*What you need to do*. Rewrite the material below as a Markdown table with a "Row" column for the row number and a "Text" column for the line. Include everything from the first line down to the line containing "久保田酒造 (49, 270)", both ends included, and leave out blank lines.

══ Provided data

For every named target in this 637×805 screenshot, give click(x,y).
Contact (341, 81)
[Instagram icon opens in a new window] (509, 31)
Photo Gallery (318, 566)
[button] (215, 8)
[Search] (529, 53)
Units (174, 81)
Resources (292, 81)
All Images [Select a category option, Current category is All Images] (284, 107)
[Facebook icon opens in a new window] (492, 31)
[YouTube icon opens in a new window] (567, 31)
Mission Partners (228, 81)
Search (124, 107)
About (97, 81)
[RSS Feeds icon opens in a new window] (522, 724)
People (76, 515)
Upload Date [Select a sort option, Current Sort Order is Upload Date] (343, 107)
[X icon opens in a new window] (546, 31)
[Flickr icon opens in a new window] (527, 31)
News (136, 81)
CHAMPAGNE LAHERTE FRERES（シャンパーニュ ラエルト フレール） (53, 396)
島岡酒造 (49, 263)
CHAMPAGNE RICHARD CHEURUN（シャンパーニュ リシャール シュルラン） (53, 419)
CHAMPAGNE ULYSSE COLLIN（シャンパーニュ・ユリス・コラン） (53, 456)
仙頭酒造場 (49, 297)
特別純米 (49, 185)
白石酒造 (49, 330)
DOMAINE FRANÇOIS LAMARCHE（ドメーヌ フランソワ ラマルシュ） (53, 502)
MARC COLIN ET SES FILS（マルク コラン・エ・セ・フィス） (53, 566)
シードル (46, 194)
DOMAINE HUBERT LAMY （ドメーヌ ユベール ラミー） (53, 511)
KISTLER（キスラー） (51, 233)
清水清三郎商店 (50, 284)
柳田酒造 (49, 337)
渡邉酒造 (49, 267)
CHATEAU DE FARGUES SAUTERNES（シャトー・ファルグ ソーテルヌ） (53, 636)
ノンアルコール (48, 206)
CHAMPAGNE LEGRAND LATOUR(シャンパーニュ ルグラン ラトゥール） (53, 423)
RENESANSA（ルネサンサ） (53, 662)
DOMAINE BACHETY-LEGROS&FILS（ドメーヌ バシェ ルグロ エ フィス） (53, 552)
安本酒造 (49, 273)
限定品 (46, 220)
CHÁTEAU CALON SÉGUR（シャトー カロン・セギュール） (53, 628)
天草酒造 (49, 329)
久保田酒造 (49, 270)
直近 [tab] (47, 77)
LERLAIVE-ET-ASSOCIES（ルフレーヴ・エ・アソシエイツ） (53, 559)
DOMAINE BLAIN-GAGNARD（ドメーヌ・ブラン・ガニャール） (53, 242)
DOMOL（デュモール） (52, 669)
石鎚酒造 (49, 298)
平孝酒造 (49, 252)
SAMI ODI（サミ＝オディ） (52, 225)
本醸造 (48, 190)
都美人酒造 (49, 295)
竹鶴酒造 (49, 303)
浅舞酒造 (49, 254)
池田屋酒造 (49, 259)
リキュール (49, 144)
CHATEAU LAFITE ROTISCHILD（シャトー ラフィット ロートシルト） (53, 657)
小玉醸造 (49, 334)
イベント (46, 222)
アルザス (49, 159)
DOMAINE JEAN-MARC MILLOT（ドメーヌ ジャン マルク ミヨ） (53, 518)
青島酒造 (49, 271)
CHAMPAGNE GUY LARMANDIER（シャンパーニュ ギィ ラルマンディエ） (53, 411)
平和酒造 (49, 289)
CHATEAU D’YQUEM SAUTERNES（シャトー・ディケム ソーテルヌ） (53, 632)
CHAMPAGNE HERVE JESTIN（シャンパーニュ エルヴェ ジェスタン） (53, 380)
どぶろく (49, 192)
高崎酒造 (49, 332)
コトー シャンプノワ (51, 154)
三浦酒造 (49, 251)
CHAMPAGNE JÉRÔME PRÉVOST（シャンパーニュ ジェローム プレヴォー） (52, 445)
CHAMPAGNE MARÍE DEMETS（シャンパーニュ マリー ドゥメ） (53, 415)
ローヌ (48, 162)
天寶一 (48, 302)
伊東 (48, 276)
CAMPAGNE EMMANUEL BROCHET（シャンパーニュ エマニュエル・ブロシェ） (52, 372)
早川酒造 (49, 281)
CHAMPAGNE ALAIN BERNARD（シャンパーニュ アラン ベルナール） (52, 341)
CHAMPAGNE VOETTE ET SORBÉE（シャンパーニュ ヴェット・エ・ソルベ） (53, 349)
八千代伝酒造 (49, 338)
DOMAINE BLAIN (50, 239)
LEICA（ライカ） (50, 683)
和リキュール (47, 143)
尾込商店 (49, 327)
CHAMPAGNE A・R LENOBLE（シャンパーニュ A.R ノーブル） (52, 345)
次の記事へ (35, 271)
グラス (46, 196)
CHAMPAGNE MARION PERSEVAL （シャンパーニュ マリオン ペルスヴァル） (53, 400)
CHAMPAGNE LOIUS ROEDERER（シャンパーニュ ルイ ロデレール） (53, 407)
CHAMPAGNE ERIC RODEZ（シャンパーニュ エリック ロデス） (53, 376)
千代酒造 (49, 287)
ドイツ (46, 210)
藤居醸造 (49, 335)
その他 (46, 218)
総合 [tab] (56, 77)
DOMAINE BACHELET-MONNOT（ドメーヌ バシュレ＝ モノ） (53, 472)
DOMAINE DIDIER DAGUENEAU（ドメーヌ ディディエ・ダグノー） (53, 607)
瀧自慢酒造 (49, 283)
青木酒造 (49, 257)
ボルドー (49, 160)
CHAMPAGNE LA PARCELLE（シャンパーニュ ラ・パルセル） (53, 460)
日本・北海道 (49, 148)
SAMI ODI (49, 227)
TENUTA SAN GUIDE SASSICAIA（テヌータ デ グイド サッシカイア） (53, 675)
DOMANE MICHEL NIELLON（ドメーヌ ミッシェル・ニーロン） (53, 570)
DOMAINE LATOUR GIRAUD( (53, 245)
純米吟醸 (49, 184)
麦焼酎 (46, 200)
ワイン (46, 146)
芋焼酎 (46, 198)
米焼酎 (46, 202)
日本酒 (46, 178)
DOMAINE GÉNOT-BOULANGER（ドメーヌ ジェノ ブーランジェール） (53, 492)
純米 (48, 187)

════

*Full answer*.
| Row | Text |
|---|---|
| 1 | For every named target in this 637×805 screenshot, give click(x,y). |
| 2 | Contact (341, 81) |
| 3 | [Instagram icon opens in a new window] (509, 31) |
| 4 | Photo Gallery (318, 566) |
| 5 | [button] (215, 8) |
| 6 | [Search] (529, 53) |
| 7 | Units (174, 81) |
| 8 | Resources (292, 81) |
| 9 | All Images [Select a category option, Current category is All Images] (284, 107) |
| 10 | [Facebook icon opens in a new window] (492, 31) |
| 11 | [YouTube icon opens in a new window] (567, 31) |
| 12 | Mission Partners (228, 81) |
| 13 | Search (124, 107) |
| 14 | About (97, 81) |
| 15 | [RSS Feeds icon opens in a new window] (522, 724) |
| 16 | People (76, 515) |
| 17 | Upload Date [Select a sort option, Current Sort Order is Upload Date] (343, 107) |
| 18 | [X icon opens in a new window] (546, 31) |
| 19 | [Flickr icon opens in a new window] (527, 31) |
| 20 | News (136, 81) |
| 21 | CHAMPAGNE LAHERTE FRERES（シャンパーニュ ラエルト フレール） (53, 396) |
| 22 | 島岡酒造 (49, 263) |
| 23 | CHAMPAGNE RICHARD CHEURUN（シャンパーニュ リシャール シュルラン） (53, 419) |
| 24 | CHAMPAGNE ULYSSE COLLIN（シャンパーニュ・ユリス・コラン） (53, 456) |
| 25 | 仙頭酒造場 (49, 297) |
| 26 | 特別純米 (49, 185) |
| 27 | 白石酒造 (49, 330) |
| 28 | DOMAINE FRANÇOIS LAMARCHE（ドメーヌ フランソワ ラマルシュ） (53, 502) |
| 29 | MARC COLIN ET SES FILS（マルク コラン・エ・セ・フィス） (53, 566) |
| 30 | シードル (46, 194) |
| 31 | DOMAINE HUBERT LAMY （ドメーヌ ユベール ラミー） (53, 511) |
| 32 | KISTLER（キスラー） (51, 233) |
| 33 | 清水清三郎商店 (50, 284) |
| 34 | 柳田酒造 (49, 337) |
| 35 | 渡邉酒造 (49, 267) |
| 36 | CHATEAU DE FARGUES SAUTERNES（シャトー・ファルグ ソーテルヌ） (53, 636) |
| 37 | ノンアルコール (48, 206) |
| 38 | CHAMPAGNE LEGRAND LATOUR(シャンパーニュ ルグラン ラトゥール） (53, 423) |
| 39 | RENESANSA（ルネサンサ） (53, 662) |
| 40 | DOMAINE BACHETY-LEGROS&FILS（ドメーヌ バシェ ルグロ エ フィス） (53, 552) |
| 41 | 安本酒造 (49, 273) |
| 42 | 限定品 (46, 220) |
| 43 | CHÁTEAU CALON SÉGUR（シャトー カロン・セギュール） (53, 628) |
| 44 | 天草酒造 (49, 329) |
| 45 | 久保田酒造 (49, 270) |